Speaking of look-alike pastries, here are the religious cakes. These were created in 19th century Paris by Italian pastry chef Frascati. Nun is the French word for ‘nun’, who is lovingly honored in dessert form by two chocolate-topped puffs that are stacked on top of each other – the larger bottom bun and the top bun, representing the body and the head. The buns are filled with pastry cream, pastry cream, coffee, caramel or rose cream.

Honored Saint

In the same category as the Paris-Brest, is the St Honoré. Named in honor of the French patron saint of pastry chefs. It is a little more elaborate than the Paris-Brest, with a puff pastry base holding the choux pastry. It is filled with pastry cream and gloriously topped with cream puffs.

Maroilles tart

Pies are a great way to showcase French cheeses. Maroilles is a soft cow’s milk cheese from the regions of Thiérache and Avesnois.

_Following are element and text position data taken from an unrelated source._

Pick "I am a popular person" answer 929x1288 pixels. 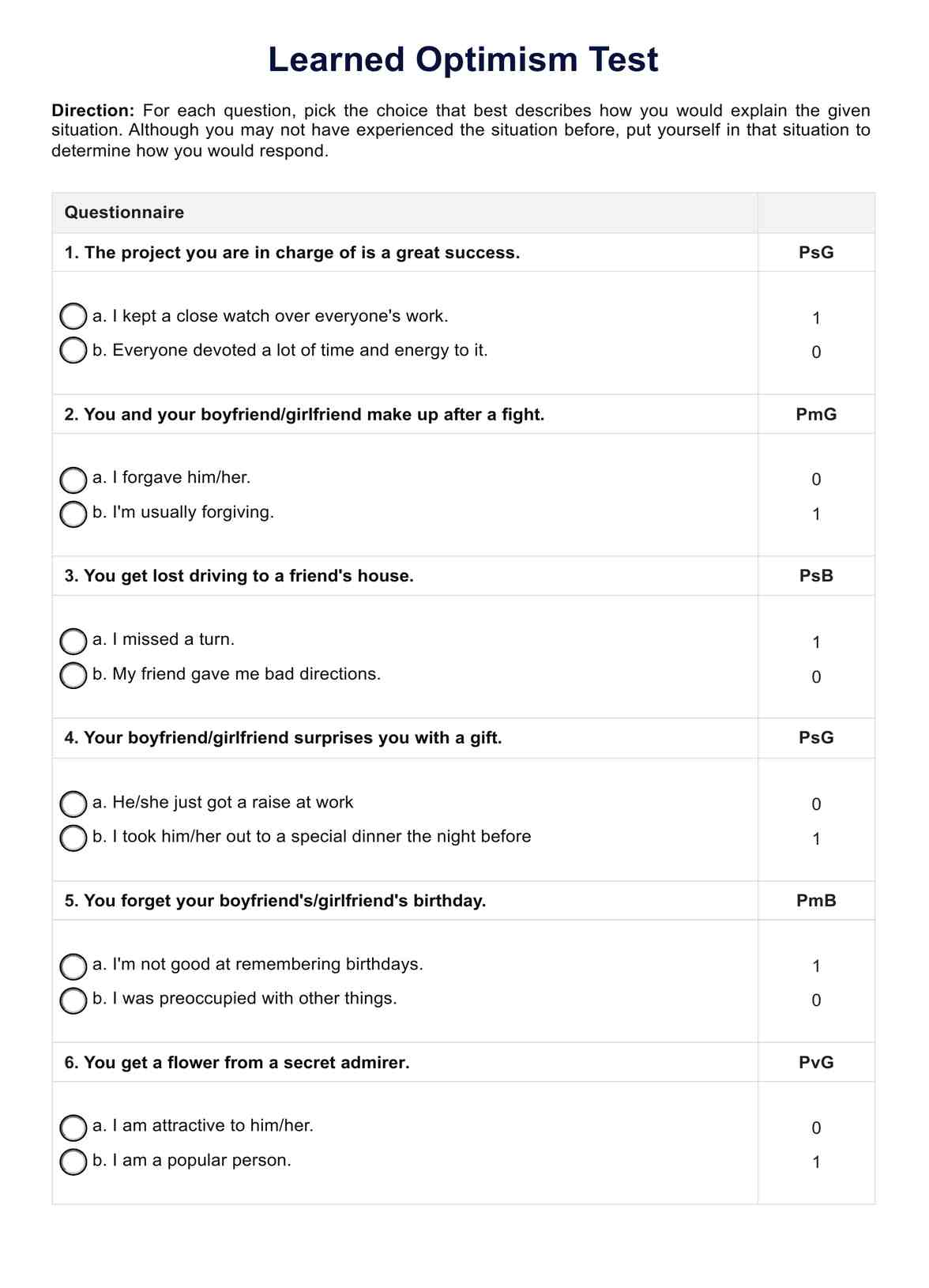coord(73,1162)
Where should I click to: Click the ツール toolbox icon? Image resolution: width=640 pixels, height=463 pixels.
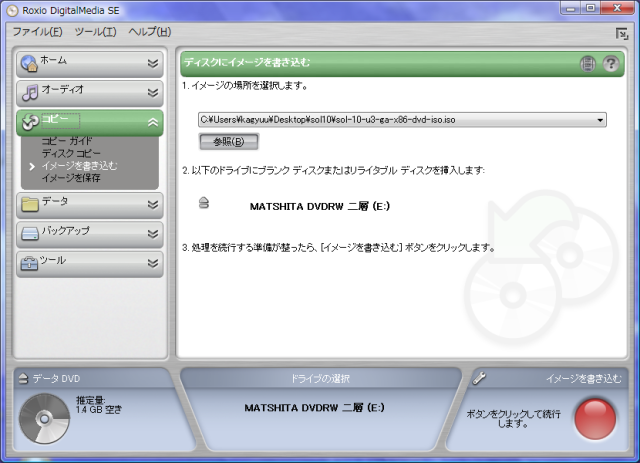point(30,262)
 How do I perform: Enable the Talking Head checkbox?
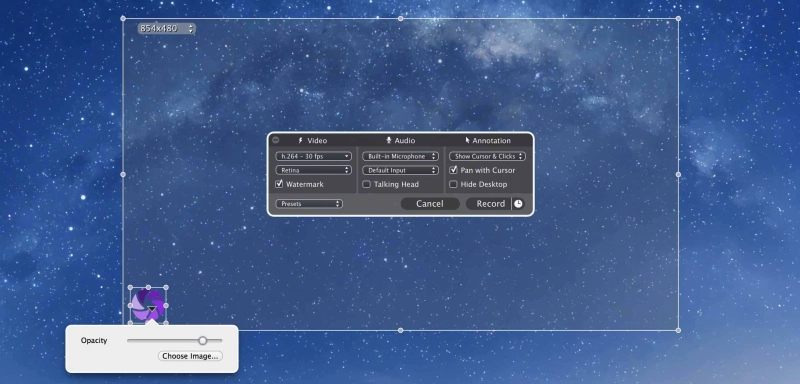[x=366, y=185]
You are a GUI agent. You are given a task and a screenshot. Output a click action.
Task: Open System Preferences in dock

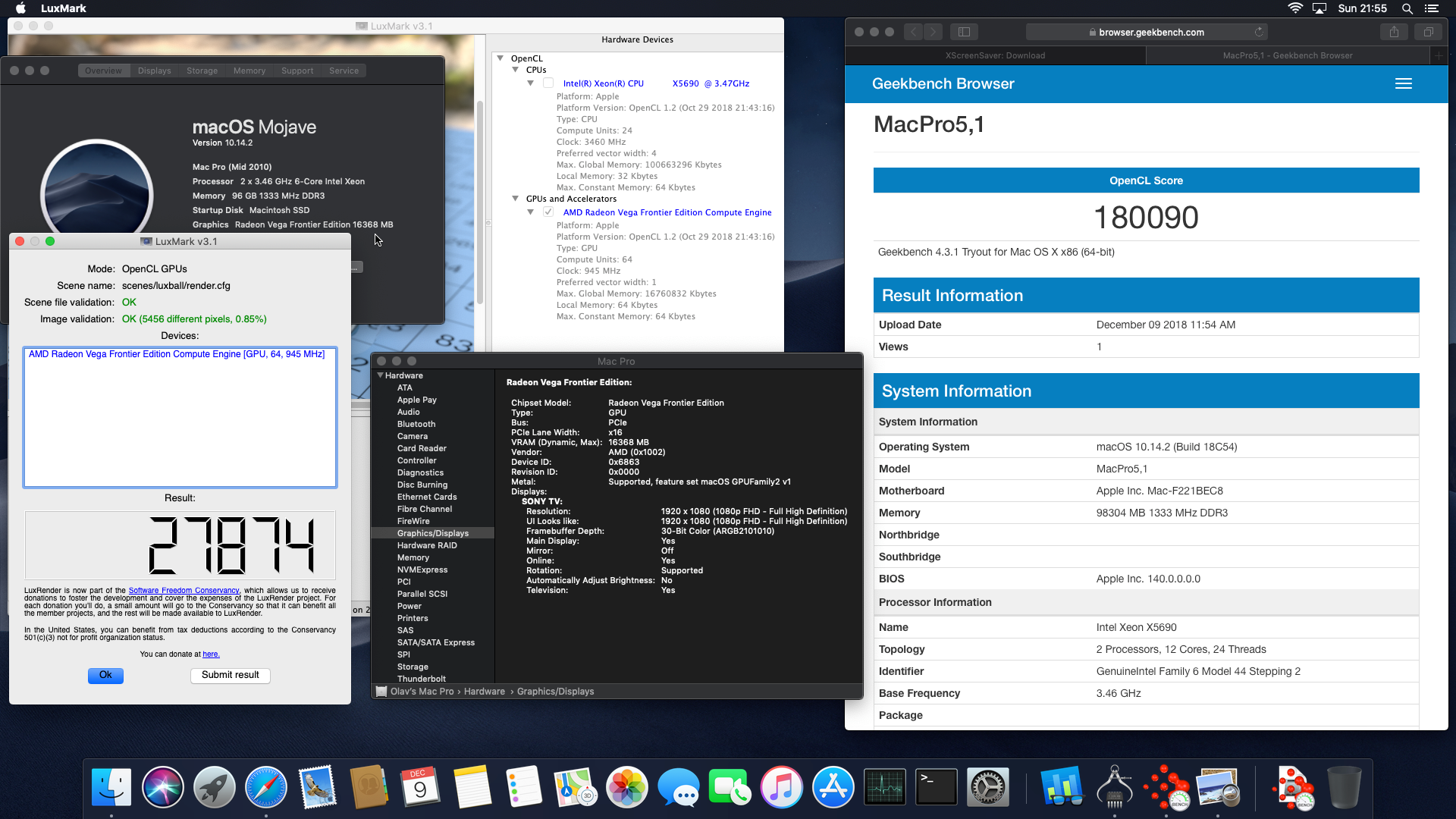click(x=987, y=787)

Cheese is often described as strong, nutty and pungent, so if you can’t stand strong cheeses, this one isn’t for you.

A shortcrust pastry contains a simple mixture of cheese, fresh cream, butter and eggs, ensuring that there aren’t many distractions from the hero that is cheese. It is baked until the cheese is gooey and the top is golden brown.

Roquefort tart

Here’s another one for the big cheese lovers. This tart combines Roquefort and caramelized onion, a genius balance combining the saltiness and acidity of Roquefort with the sweetness of caramelized onions. This is ideal for lunch with a salad.

Christmas log

Yule logs or yule logs are popping up all over the country during the Christmas season.

A sheet of plain Italian-style sponge cake is topped with chocolate cream and rolled into a log shape. Why a newspaper, you ask? It refers to the tradition of families burning logs on Christmas Eve, in an effort to bring good luck in the New Year.